プロパティ値の変更は、上アニメーションのようにキーフレームのアイコンをダブルクリックしても、プロパティ名横の数値を直接変更しても、どちらでも構いません。
プロパティによってはコンポジションパネルでも設定出来ます。
これで、1つ目のキーフレームの作成ができました。
実際の速度で動くとどうなるか、プレビュー再生してみましょう。
After Effectsのプレビュー確認方法
After Effectsのコンポジションパネルには、Premiere Proのように再生などのアイコンがありません。プレビュー再生やその設定はプレビューというパネルに、別途集められています。
ウィンドウメニューから“プレビュー”をクリックして、チェックを入れます。
プレビューパネルが表示されます。
プレビューパネルの一番上にあるが、プレビュー再生ボタンです。
では、プレビューを再生してみましょう。
中心からシェイプが現れるアニメーションが出来ました。
なお、プレビューパネルにある“ショートカット”(下図の2)では、再生/停止に使うショートカットキーを設定できます。毎回プレビューパネルを開いてを押すのは手間なので、覚えやすいキーを設定しておくと良いでしょう。
テキストにキーフレームを設定する
長方形シェイプのアニメーションが出来ましたので、次はテキストレイヤーの方でキーフレームを設定します。
まず、長方形シェイプが表示されるまで、テキストは要りません。
必要ない10フレーム目までは、レイヤーデュレーションバーがない状態にしましょう。左右どちらかの端をドラッグ・アンド・ドロップすることで、伸縮ができます。

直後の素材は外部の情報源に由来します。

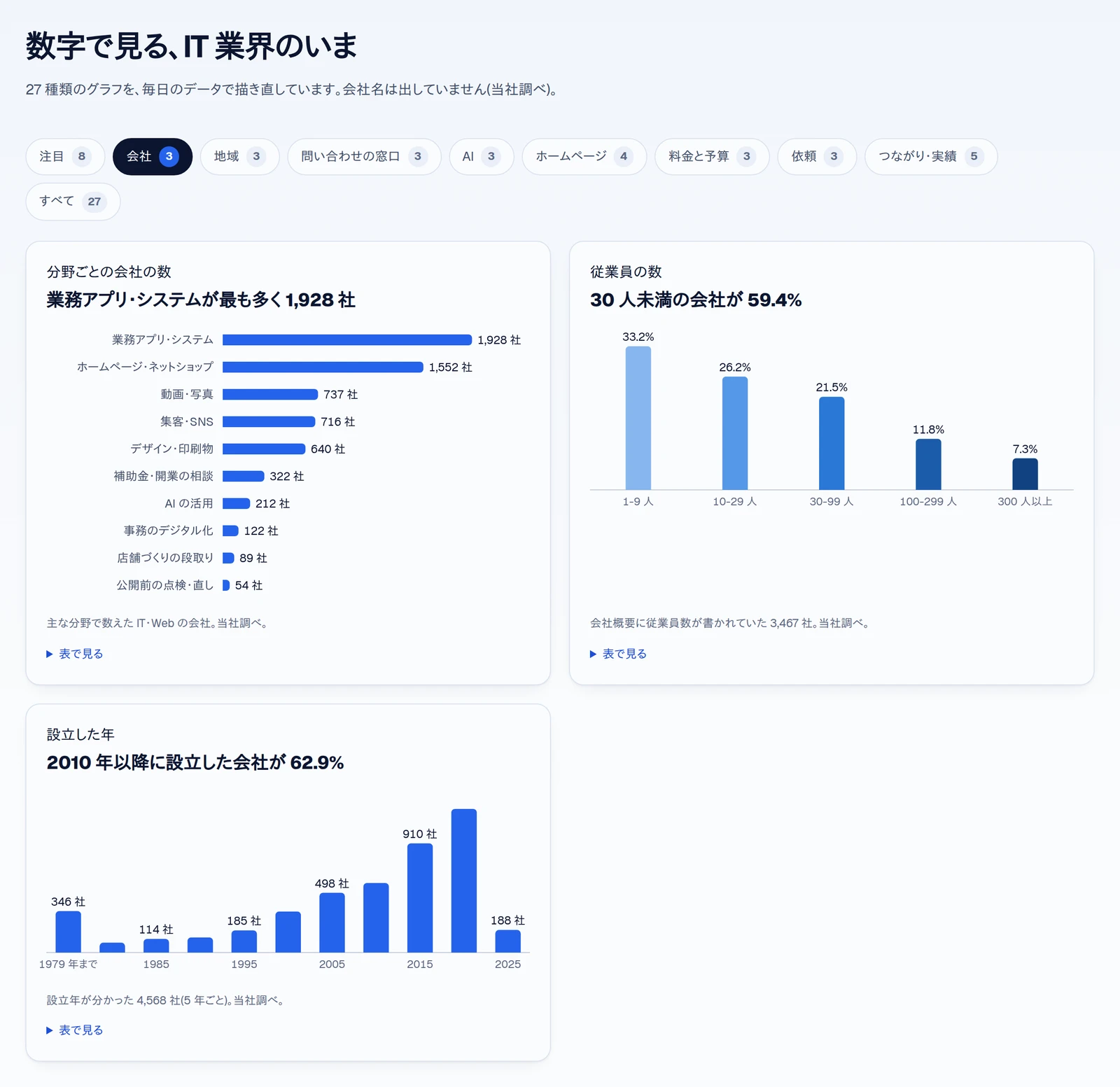Expand 表で見る under 分野ごとの会社の数
Screen dimensions: 1120x1087
(75, 654)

そして10フレーム目で、回転と不透明度のキーフレームを追加します。
プロパティ値の変更はせず、そのまま10フレーム先へ移動。
20フレーム目で、回転と不透明度のキーフレームを追加します。
10フレーム目に戻り、2つのキーフレームの設定をそれぞれ変更します。
- 回転のキーフレームを選択し、左下がりになるよう値を変更(-18~ -20°くらい)
- 不透明度のキーフレームを選択し、0%に変更
コンポジションの最初からプレビューを確認します。
長方形とテキストが順番に、設定したアニメーションで動いていたら成功です!
文字や長方形のサイズ、色などを変えたい場合は、お好みに合わせて調整してください。
イージングについて知る
イージングとは
動画・アニメーション制作でイージング(Easing)とは、オブジェクトの動き方・アニメーションの速度に緩急をつけることを言います。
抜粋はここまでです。